While it's not a well tested configuration, I don't see any reason this
wouldn't work. Sage, Alex, are there any shared resources in libceph
that would cause problems with this?

> May 15 14:13:18 lintx2 kernel: [ 3560.225095] Modules linked in: cryptd aes_x86_64 aes_generic cbc ceph libceph crc32c libcrc32c evdev snd_pcm snd_timer snd soundcore snd_page_alloc pcspkr ext3 jbd mbcache xen_netfront xen_blkfront
> May 15 14:13:18 lintx2 kernel: [ 3560.225140] Pid: 18, comm: kworker/0:1 Tainted: G        W    3.2.0-0.bpo.2-amd64 #1
> May 15 14:13:18 lintx2 kernel: [ 3560.225148] Call Trace:
> May 15 14:13:18 lintx2 kernel: [ 3560.225155]  [<ffffffff810497b4>] ? warn_slowpath_common+0x78/0x8c
> May 15 14:13:18 lintx2 kernel: [ 3560.225167]  [<ffffffffa00db647>] ? ceph_add_cap+0x38e/0x49e [ceph]
> May 15 14:13:18 lintx2 kernel: [ 3560.225178]  [<ffffffffa00d220a>] ? fill_inode+0x4eb/0x602 [ceph]
> May 15 14:13:18 lintx2 kernel: [ 3560.225186]  [<ffffffff811157ad>] ? __d_instantiate+0x8b/0xda
> May 15 14:13:18 lintx2 kernel: [ 3560.225197]  [<ffffffffa00d317d>] ? ceph_readdir_prepopulate+0x2de/0x375 [ceph]
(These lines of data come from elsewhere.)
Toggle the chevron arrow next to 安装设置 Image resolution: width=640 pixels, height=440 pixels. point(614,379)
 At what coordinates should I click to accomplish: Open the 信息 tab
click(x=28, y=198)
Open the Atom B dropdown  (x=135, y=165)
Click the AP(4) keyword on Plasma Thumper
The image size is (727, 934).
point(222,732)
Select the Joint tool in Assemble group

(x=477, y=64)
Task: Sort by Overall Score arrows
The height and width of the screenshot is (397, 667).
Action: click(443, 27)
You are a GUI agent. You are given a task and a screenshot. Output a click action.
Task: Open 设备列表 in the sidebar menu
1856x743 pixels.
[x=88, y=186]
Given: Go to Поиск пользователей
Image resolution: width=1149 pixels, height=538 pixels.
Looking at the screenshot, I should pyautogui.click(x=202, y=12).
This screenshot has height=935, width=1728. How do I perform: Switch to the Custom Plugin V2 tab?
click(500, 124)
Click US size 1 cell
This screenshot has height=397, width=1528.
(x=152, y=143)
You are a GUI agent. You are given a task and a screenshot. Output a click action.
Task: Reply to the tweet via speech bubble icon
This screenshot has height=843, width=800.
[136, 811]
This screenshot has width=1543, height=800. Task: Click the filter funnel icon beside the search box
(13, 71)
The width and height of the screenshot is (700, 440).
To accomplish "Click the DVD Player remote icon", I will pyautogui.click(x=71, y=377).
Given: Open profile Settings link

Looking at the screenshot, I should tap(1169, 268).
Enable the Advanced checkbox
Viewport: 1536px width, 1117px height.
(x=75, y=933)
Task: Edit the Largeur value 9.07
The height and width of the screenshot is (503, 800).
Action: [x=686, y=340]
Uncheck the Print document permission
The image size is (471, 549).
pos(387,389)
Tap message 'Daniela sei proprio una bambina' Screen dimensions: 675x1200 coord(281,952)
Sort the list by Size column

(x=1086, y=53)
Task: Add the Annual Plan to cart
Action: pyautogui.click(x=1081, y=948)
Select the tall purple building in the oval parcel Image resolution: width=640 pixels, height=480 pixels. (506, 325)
> May 15 14:13:18 lintx2 kernel: [ 3560.225209]  [<ffffffffa00e2d3f>] ? dispatch+0xa35/0xef2 [ceph]
> May 15 14:13:18 lintx2 kernel: [ 3560.225220]  [<ffffffffa00ae841>] ? ceph_tcp_recvmsg+0x43/0x4f [libceph]
> May 15 14:13:18 lintx2 kernel: [ 3560.225231]  [<ffffffffa00b0821>] ? con_work+0x1070/0x13b8 [libceph]
> May 15 14:13:18 lintx2 kernel: [ 3560.225240]  [<ffffffff81006f7f>] ? xen_restore_fl_direct_reloc+0x4/0x4
> May 15 14:13:18 lintx2 kernel: [ 3560.225248]  [<ffffffff81044549>] ? update_curr+0xbc/0x160
> May 15 14:13:18 lintx2 kernel: [ 3560.225259]  [<ffffffffa00af7b1>] ? try_write+0xbe1/0xbe1 [libceph]
> May 15 14:13:18 lintx2 kernel: [ 3560.225268]  [<ffffffff8105f897>] ? process_one_work+0x1cc/0x2ea
> May 15 14:13:18 lintx2 kernel: [ 3560.225277]  [<ffffffff8105fae2>] ? worker_thread+0x12d/0x247
> May 15 14:13:18 lintx2 kernel: [ 3560.225285]  [<ffffffff8105f9b5>] ? process_one_work+0x2ea/0x2ea
> May 15 14:13:18 lintx2 kernel: [ 3560.225294]  [<ffffffff810632ed>] ? kthread+0x7a/0x82
> May 15 14:13:18 lintx2 kernel: [ 3560.225302]  [<ffffffff8136b974>] ? kernel_thread_helper+0x4/0x10
> May 15 14:13:18 lintx2 kernel: [ 3560.225311]  [<ffffffff81369a33>] ? int_ret_from_sys_call+0x7/0x1b
> May 15 14:13:18 lintx2 kernel: [ 3560.225319]  [<ffffffff8136453c>] ? retint_restore_args+0x5/0x6
> May 15 14:13:18 lintx2 kernel: [ 3560.225328]  [<ffffffff8136b970>] ? gs_change+0x13/0x13
> May 15 14:13:18 lintx2 kernel: [ 3560.225335] ---[ end trace 111652db8892cd8b ]---

The only warning in ceph_add_cap is when it can't lookup the snap
realm. I'm not sure if this has any real consequences. Sage?